> Task goal
According to the excerpt on social attitudes toward grasslands, why was exploratory factor analysis (EFA) used on the valued attributes for natural areas in cities? Answer in one to three sentences.

## begin Extract provided

6. Study 2—Social Attitudes toward Grasslands and Their Management

There were 477 returned surveys (response rate of 17%). This response rate is consistent with other surveys of the public in the same region [74,75], allowing the relationship among values, beliefs about consequences, acceptability and attitude judgements, but not average opinions of the broader community. In comparison to the 2011 census data for Local Government Areas containing the grassland reserves (Brimbank, Hume, Darebin, Hobsons Bay, Melton, Moreland, Moonee Valley and Wyndham), the achieved sample was slightly more females (59% vs. 51%), slightly older (mean age category of 35–44 vs. mean 33) and had a similar proportion of respondents speaking a language other than English at home (43% vs. 44%).

6.1. Factor Analysis of Valued Attributes for Natural Areas in Cities

The factors in the VALS are reasonably well understood [44]; however, the changes made to the scale by incorporating new items to measure values related to urban development were expected to alter the factor structures. EFA was therefore used and revealed this to be the case, finding six groups of values (Table 3) explaining 61.0% of variation in the data: Four factors remained the same as the original VALS: (1) natural values (e.g., threatened plants and animals, large old trees); (2) experiential values (e.g., peace and tranquillity, beauty); (3) cultural and heritage values (e.g., human history, culture); and (4) social values (e.g., visitors, accessibility). Two new factors were identified: (5) commercial use values (e.g., using the land for shops, developing the land for new housing); and (6) recreational setting values (e.g., mountain bike riding and horse riding). A reliability analysis revealed acceptable internal reliability for the factors with Cronbach’s alpha ranging from 0.88 and 0.69 (Table 3).

6.2. Factor Analysis for Beliefs about the Consequences of Management Actions

The EFA of beliefs about consequences of using prescribed burning in grasslands in cities resulted in a three-component solution that explained 75.7% of the variation in the data (Table 4). EFA of beliefs about the consequences for allowing trees and shrubs to grow in grasslands resulted in a similar four-component solution that explained 78.3% of the variation in the data. The components are described as (1) having a positive benefit for people (prescribed burning and allowing trees and shrubs to grow); (2) having negative consequences for people (prescribed burning or allowing trees and shrubs to grow); (3) having positive benefits for grasslands (prescribed burning); and (4) creating a good environment for people (allowing trees and shrubs to grow). A reliability analysis revealed acceptable internal reliability for the components with Cronbach’s alpha values ranging from 0.84 to 0.70 (Table 4).

## end Extract provided
## begin Dataset extract

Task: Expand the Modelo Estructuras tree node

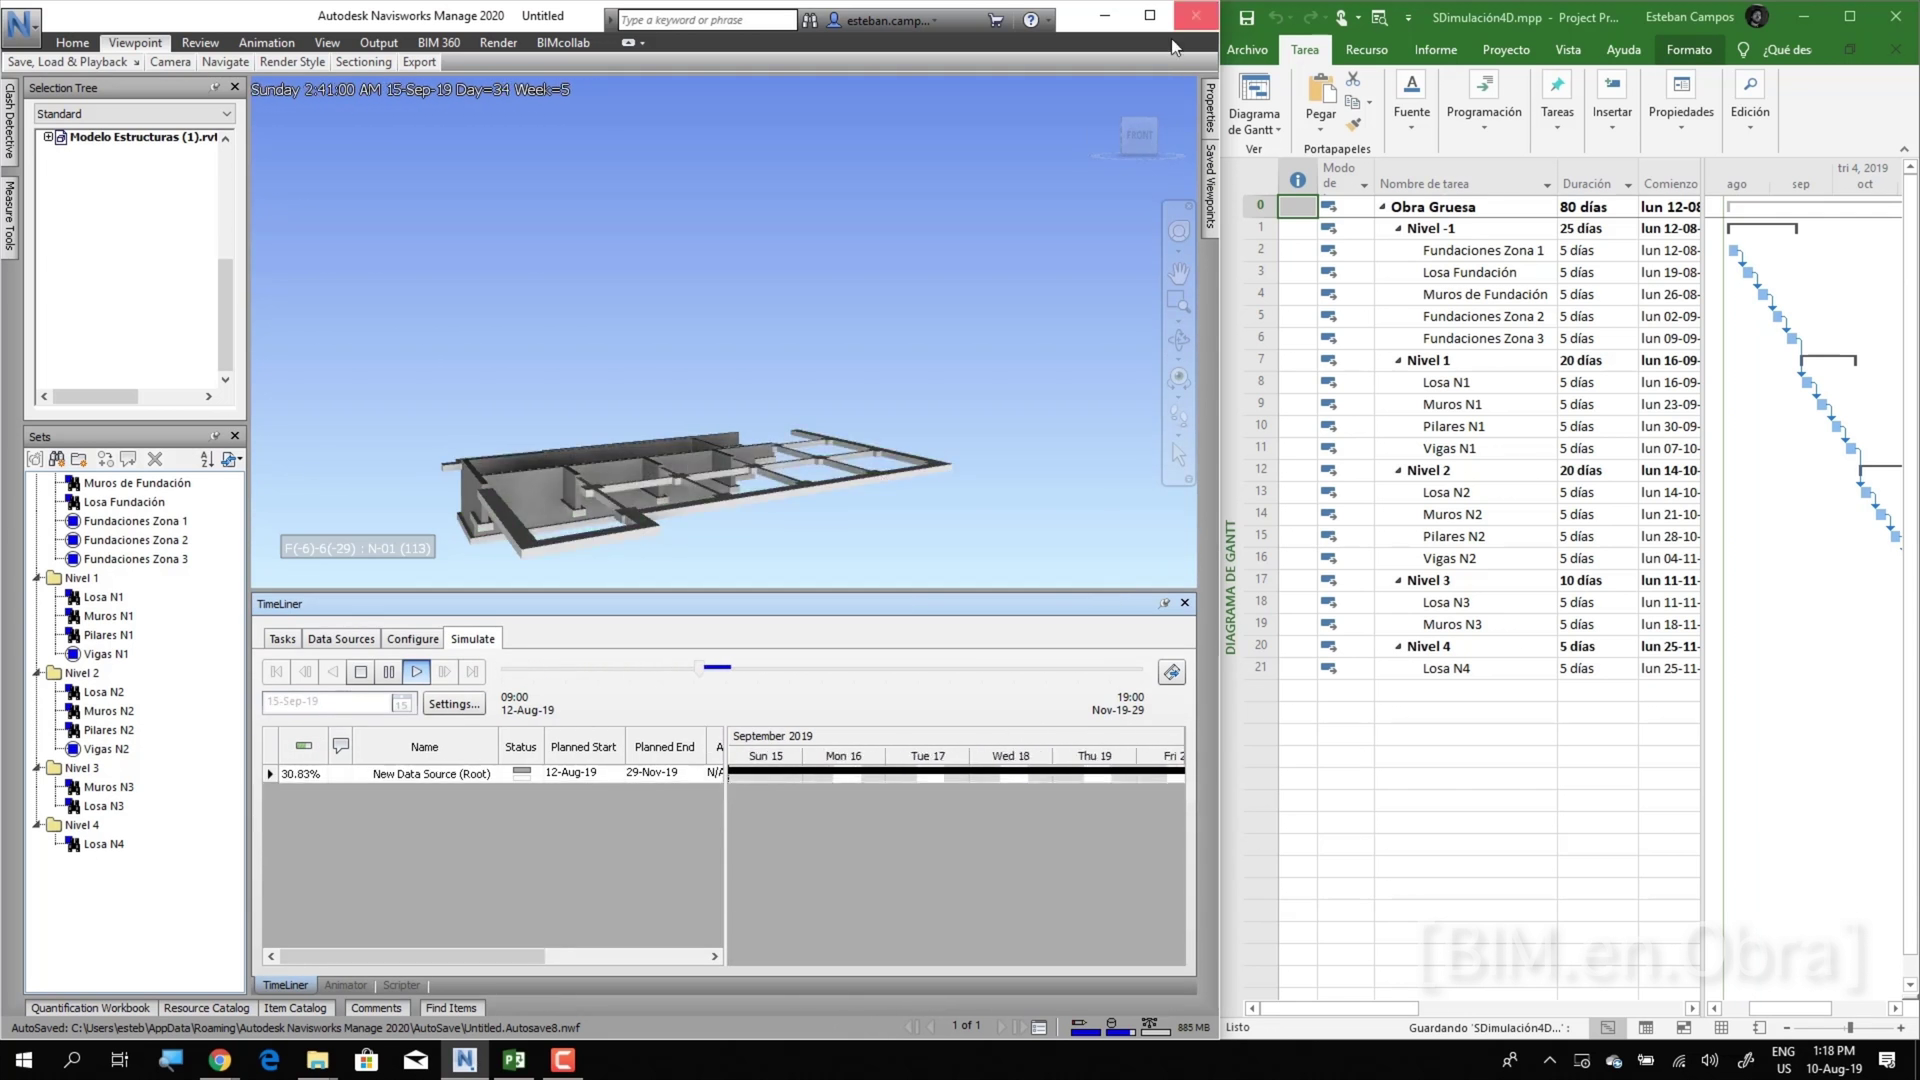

## end Dataset extract

> Correct output
New items measuring values related to urban development had been added to the VALS, and these changes were expected to alter its factor structures. EFA was used for that reason, and it confirmed the change by finding six groups of values.